Transtorno alimentar pode ocorrer como resultado dos prejuízos acima descritos e geralmente se manifestam das seguintes formas, a saber: (As Figuras 3-4-5-6-7 abaixo ilustram os diferentes tipos de Transtornos Alimentares em decorrência de fatores psicossociais).

Aversões aprendidas durante a refeição que resultam quando uma criança sofre repetidamente desconfortos físicos ou emocionais durante as refeições.
Figura 3

Estresse ou angústia da criança e/ou cuidador são expressas como emoções negativas decorrente das refeições.
Figura 4

Comportamentos disruptivos, tais como empurrar o prato de comida para longe (recusa), agressividade contra o cuidador, escapar do ambiente da refeição ou mesmo recusar a se auto alimentar.
Figura 5

Hiperexigência na seleção da comida e a recusa em provar novos alimentos a despeito da criança ter habilidade para comer uma dieta mais diversa.
Figura 6

Estratégias inapropriadas utilizadas pelo cuidador com o intuito de melhorar o estado nutricional da criança.
Figura 7

Conclusões

A despeito de que nem todas as crianças que sofrem de transtornos alimentares apresentem deficiências em todos os 4 domínios anteriormente referidos, a avaliação inicial de cada um destes domínios é fortemente recomendada. Esta conduta deve ser realizada porque os mesmos sinais e sintomas apresentados podem render recomendações complementares de domínio específicas, necessárias para o sucesso do tratamento, em promover a melhor forma da função desejada.

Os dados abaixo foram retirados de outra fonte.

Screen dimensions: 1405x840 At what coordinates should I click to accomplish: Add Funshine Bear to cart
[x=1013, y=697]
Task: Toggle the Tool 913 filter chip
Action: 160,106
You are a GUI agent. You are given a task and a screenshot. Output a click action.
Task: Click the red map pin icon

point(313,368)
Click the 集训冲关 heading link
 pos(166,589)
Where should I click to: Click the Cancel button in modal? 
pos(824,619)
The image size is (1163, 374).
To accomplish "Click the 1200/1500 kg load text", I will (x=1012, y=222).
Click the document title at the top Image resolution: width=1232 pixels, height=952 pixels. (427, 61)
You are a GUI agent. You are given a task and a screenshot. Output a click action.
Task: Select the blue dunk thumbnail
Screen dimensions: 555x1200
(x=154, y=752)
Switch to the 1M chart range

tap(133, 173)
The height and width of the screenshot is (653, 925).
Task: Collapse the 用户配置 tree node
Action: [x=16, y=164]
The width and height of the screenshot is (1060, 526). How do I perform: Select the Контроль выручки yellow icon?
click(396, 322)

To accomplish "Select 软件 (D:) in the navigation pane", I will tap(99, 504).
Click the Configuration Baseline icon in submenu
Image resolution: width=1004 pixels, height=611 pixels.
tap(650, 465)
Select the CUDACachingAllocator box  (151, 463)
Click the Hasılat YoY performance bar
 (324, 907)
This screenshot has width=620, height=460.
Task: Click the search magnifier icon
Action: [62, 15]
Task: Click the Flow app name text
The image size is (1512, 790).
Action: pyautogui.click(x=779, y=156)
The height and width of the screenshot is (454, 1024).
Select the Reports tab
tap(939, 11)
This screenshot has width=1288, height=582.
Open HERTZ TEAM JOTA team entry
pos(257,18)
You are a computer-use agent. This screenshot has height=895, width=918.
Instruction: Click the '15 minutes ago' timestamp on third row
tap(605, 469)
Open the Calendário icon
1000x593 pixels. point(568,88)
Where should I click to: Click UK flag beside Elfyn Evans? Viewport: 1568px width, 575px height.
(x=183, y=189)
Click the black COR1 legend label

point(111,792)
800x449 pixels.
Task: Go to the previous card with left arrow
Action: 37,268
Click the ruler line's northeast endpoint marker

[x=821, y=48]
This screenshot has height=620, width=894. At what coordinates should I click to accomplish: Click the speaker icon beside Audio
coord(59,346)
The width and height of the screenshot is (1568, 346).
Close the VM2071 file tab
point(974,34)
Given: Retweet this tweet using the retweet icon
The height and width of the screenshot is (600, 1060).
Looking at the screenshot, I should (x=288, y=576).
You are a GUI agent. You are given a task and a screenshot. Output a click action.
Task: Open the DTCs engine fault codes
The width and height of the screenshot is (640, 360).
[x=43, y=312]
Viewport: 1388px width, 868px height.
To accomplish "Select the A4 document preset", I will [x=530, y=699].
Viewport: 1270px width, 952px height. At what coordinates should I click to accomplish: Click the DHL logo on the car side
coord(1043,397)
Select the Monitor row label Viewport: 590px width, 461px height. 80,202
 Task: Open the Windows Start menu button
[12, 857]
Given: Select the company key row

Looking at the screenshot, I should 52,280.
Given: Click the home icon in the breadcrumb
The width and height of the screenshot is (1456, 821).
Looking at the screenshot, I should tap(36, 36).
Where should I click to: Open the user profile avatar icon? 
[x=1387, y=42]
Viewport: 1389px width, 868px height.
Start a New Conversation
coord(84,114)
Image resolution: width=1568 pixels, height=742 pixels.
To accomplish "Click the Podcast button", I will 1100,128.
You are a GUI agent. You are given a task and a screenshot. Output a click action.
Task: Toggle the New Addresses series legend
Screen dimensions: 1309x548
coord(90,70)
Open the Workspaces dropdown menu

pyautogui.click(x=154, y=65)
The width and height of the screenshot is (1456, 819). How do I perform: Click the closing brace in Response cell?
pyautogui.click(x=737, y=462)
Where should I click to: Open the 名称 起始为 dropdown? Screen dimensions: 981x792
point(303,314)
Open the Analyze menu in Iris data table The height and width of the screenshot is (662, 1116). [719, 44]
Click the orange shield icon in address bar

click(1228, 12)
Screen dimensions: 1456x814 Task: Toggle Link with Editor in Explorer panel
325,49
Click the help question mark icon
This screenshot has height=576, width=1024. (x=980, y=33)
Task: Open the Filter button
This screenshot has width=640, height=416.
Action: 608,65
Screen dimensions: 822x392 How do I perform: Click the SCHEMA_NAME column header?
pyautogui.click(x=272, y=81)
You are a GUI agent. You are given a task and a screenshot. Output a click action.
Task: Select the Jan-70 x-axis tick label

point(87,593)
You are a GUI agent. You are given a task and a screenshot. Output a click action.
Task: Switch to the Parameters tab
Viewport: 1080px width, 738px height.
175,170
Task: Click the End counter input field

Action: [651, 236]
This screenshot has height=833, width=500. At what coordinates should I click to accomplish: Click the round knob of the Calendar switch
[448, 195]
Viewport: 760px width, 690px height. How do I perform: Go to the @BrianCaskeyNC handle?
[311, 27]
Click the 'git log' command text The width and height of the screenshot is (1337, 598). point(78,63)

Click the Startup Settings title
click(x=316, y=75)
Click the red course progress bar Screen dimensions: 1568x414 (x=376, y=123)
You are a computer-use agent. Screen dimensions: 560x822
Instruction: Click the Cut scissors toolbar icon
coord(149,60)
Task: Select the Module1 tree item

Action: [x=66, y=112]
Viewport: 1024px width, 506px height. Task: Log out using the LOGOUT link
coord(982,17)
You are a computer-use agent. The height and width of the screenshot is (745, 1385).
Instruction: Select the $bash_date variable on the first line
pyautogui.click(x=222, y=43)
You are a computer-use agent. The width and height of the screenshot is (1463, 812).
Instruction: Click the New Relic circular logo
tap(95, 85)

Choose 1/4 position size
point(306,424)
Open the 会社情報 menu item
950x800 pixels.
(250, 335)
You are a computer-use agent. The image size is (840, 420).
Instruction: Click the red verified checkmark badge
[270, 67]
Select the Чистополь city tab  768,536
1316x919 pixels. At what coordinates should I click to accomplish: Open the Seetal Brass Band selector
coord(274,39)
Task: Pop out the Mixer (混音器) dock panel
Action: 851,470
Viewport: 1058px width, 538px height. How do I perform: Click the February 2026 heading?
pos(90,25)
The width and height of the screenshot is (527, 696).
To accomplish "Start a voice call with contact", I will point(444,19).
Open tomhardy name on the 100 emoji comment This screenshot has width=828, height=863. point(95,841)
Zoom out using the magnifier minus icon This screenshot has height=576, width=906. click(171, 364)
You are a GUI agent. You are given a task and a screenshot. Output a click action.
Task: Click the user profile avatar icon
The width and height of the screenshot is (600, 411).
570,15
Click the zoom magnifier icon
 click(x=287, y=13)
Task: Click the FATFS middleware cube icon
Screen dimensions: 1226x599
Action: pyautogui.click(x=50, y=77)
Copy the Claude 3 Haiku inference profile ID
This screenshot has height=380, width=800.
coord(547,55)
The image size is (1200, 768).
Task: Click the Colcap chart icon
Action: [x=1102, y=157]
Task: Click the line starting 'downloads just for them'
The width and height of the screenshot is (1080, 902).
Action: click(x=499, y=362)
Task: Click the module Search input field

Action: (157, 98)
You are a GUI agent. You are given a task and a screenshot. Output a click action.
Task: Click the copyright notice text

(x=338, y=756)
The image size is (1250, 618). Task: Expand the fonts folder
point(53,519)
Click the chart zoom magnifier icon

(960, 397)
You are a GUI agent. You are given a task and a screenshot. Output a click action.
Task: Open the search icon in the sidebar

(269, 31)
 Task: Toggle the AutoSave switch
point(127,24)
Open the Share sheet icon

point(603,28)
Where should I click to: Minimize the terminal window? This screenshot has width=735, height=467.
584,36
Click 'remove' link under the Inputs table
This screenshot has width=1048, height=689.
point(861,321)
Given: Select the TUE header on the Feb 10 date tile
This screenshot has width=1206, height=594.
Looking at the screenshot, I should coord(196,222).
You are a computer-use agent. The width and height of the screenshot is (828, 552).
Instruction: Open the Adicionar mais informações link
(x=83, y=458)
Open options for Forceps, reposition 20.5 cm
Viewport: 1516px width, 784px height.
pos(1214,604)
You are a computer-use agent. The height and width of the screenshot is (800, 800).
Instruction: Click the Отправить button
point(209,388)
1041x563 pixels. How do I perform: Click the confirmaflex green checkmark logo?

Por meio da utilização de uma terminologia consistente, detalhada e interdisciplinar que consiga englobar ambos, o prejuízo fisiológico e a função, essas definições têm o potencial para facilitar a colaboração interdisciplinar, promover um currículo educacional para o treinamento dos profissionais da saúde, e permitir a comparação dos desfechos entre os estudos (pesquisas) e os programas clínicos. Esta proposta, por sua vez, pode levar ao reconhecimento do diagnóstico específico dos subtipos de transtornos alimentares, proporcionando assim implicações no possível êxito terapêutico e no respectivo prognóstico. 

Referências Bibliográficas

1-   Godoy PS & cols. -JPGN 2019;68:124-29.
2-   Jadcherla S – Am J Clin Nutr 2016;103:622-28.
3-   Becker P & cols. – Nutr Clin Pract 2015;30:147-61.
 4- Chandran JL & cols. – Int J Eat Disord 2015;48:1176-9.